Here are some methods to work the nutrients you need into your meals:

Replace liquids with milk to boost your calcium intake
We’re not just referring to drinking. There are plenty of instances where you can replace liquids with milk in your meals, hence including more calcium in your diet.

For instance, you can substitute water for milk when preparing oatmeal or other hot cereal options for breakfast. At dinnertime, milk can be used as a base in Alfredo sauce to go with your spaghetti. Desserts are no exception, of course. Try making whole-wheat pancakes and waffles using milk instead of water in the batter.

Keep the peel
Save the effort and prevent the nutrients from going to waste by keeping the skin on the fruits and vegetables you consume. The outer skin of many fruits and vegetables hold disease-fighting antioxidants, so you may want to think twice about discarding them and their nutritional benefits to the bin.

If the surface of certain fruits (like the fuzzy peels on kiwis) puts you off from biting into them, throw it into a blender instead and transform it into a smoothie to make the texture more palatable.

Leave protein to the side (dishes)
When one thinks of ways to include more protein in their diet, this usually involves the main dishes such as replacing red meat with fish or skinless chicken. While that is one way to increase your intake, it is also possible to take it one step further by pairing these with protein-packed side dishes as well.

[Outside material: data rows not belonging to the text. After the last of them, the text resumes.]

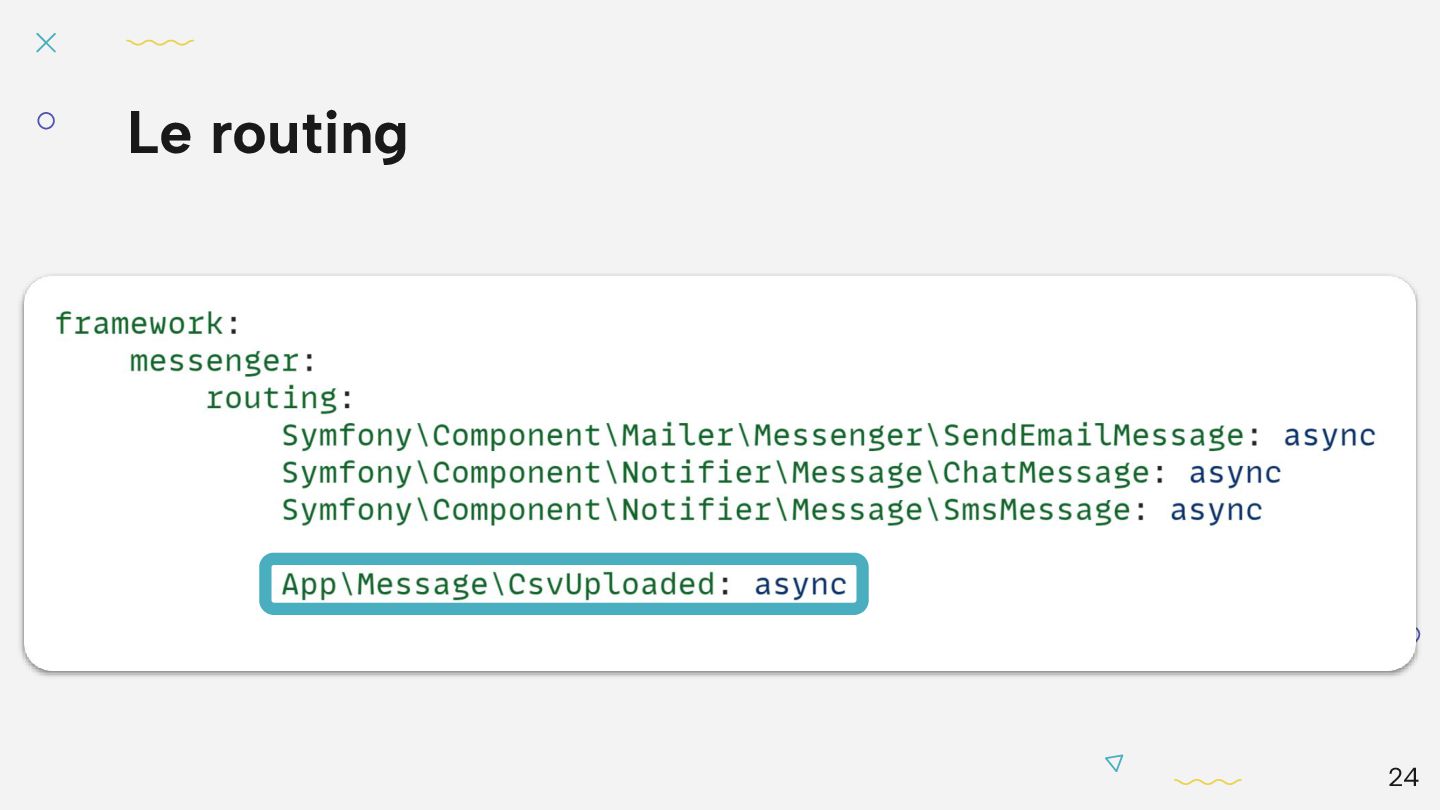Select the ChatMessage class path
Image resolution: width=1440 pixels, height=810 pixels.
pos(715,473)
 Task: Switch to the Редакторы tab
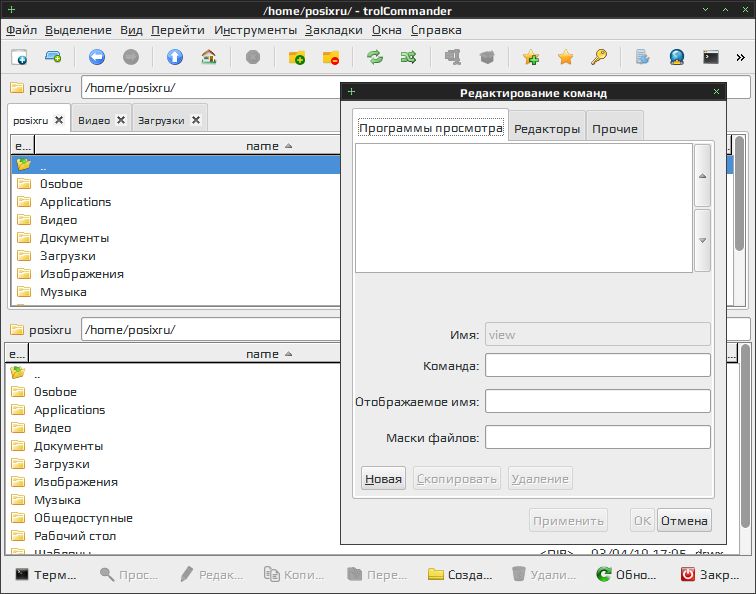pyautogui.click(x=547, y=129)
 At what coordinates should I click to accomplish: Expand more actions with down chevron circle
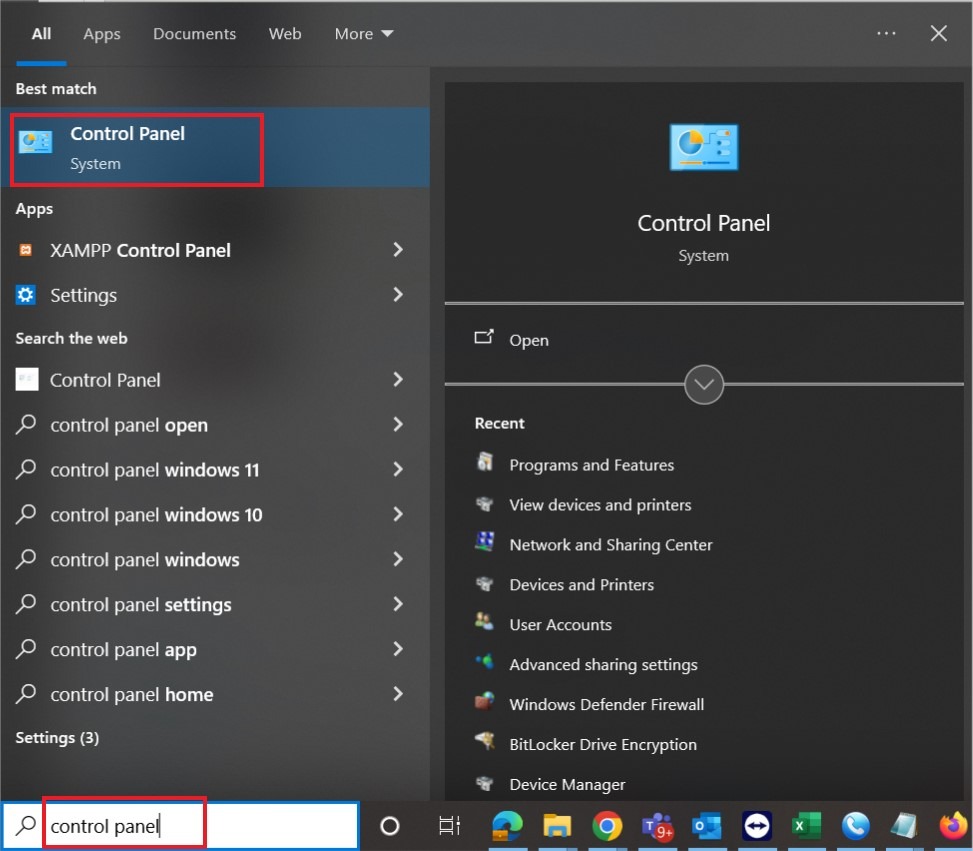tap(704, 384)
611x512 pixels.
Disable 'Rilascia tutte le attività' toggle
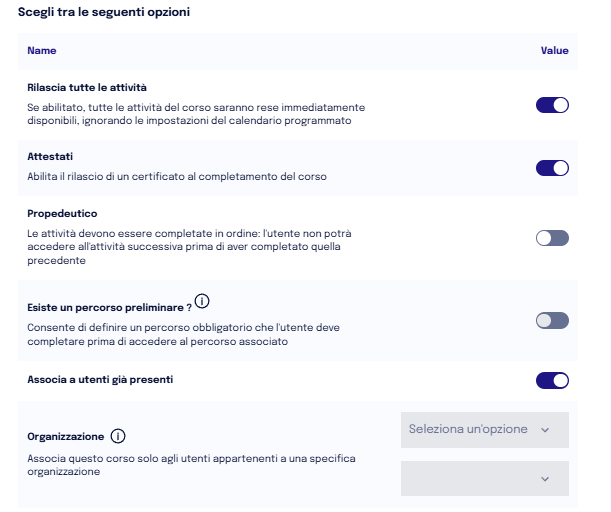click(552, 105)
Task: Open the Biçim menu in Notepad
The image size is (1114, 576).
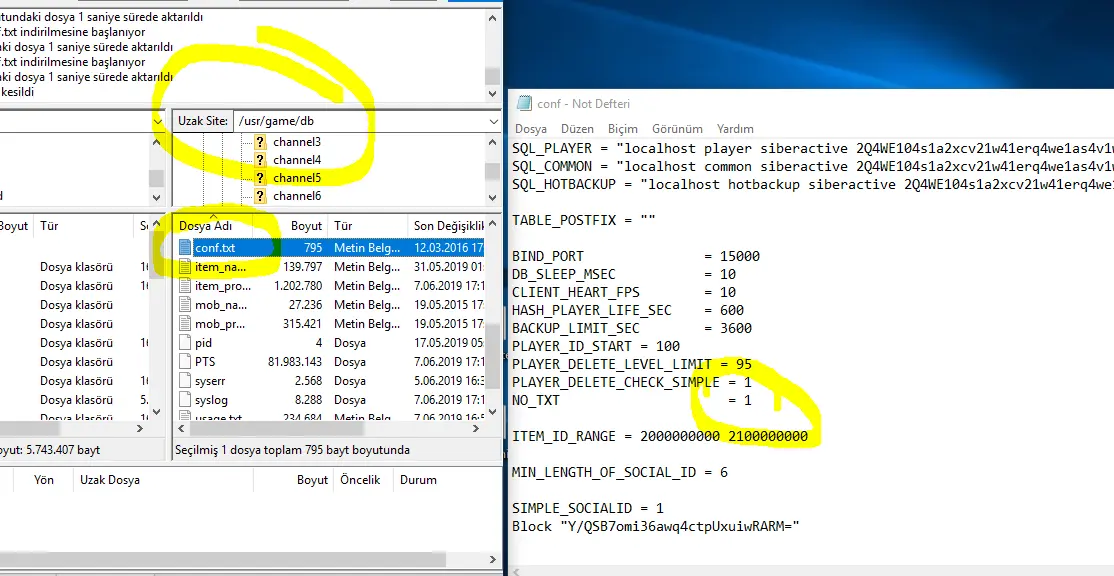Action: point(622,129)
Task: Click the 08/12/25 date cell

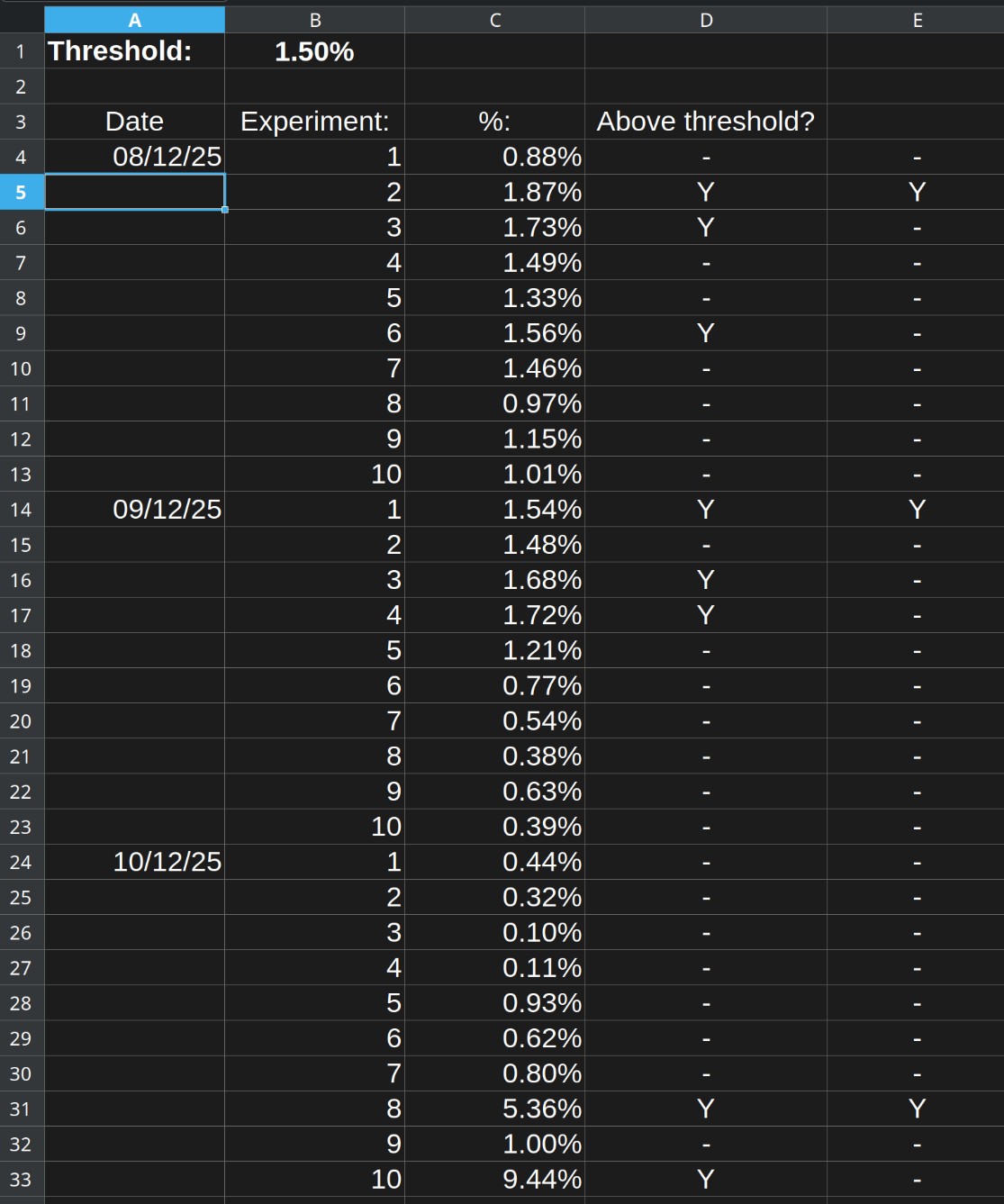Action: [134, 157]
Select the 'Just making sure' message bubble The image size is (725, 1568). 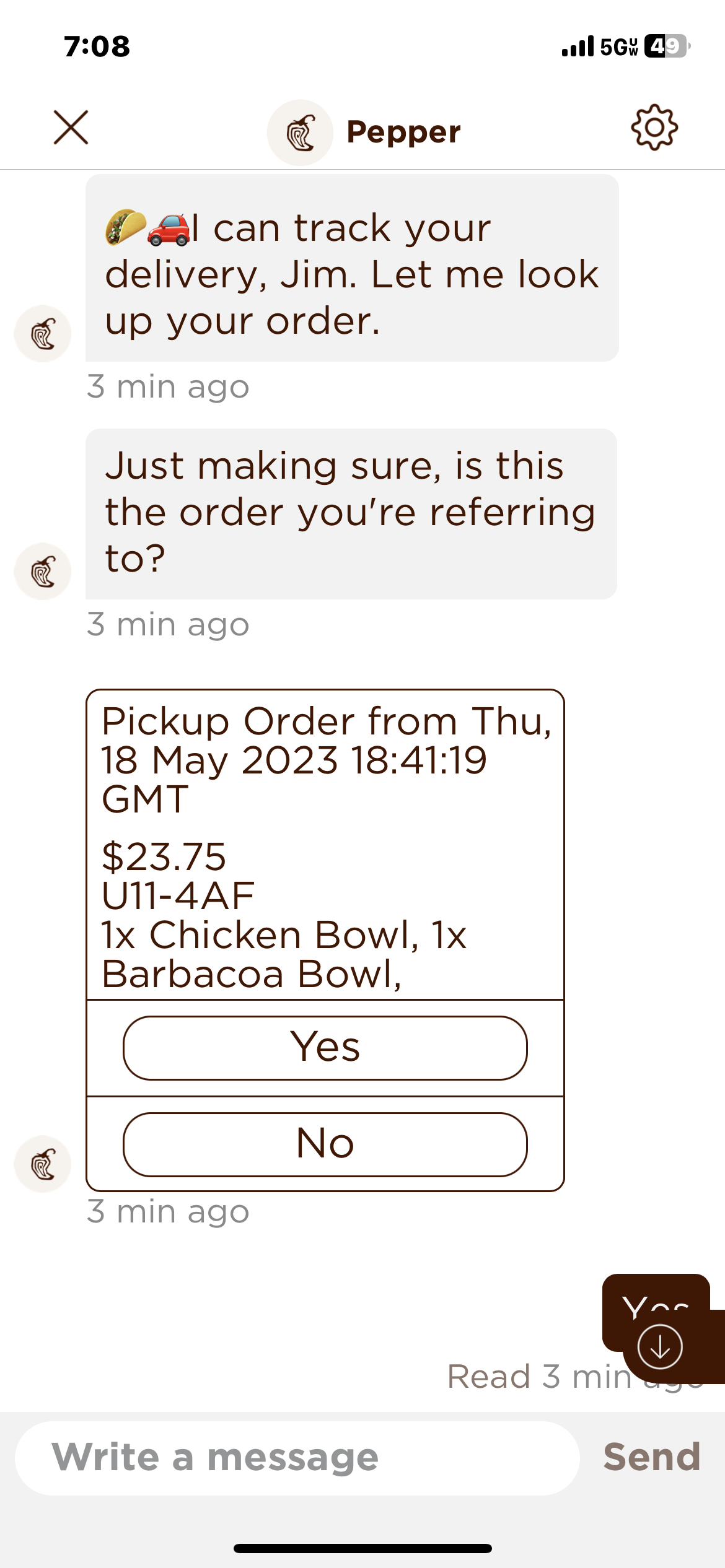[351, 513]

Hummus is a great side dish that can be used either as a dip or a spread in sandwiches. Alternatively, you can get creative with your dumpling fillings by including foods such as quinoa and avocado to the mix. Even something as simple as adding more beans to your salads and soups can help as well.

Go ‘whole’ to pile up on dietary fibre
Besides switching white bread for the wholemeal option, there are a lot of ways to incorporate fibre in your diet. For example, you can start out with wholegrain or high fibre cereal during breakfast. Try serving whole-wheat spaghetti at the dinner table, or you can even switch to whole-wheat flour when baking.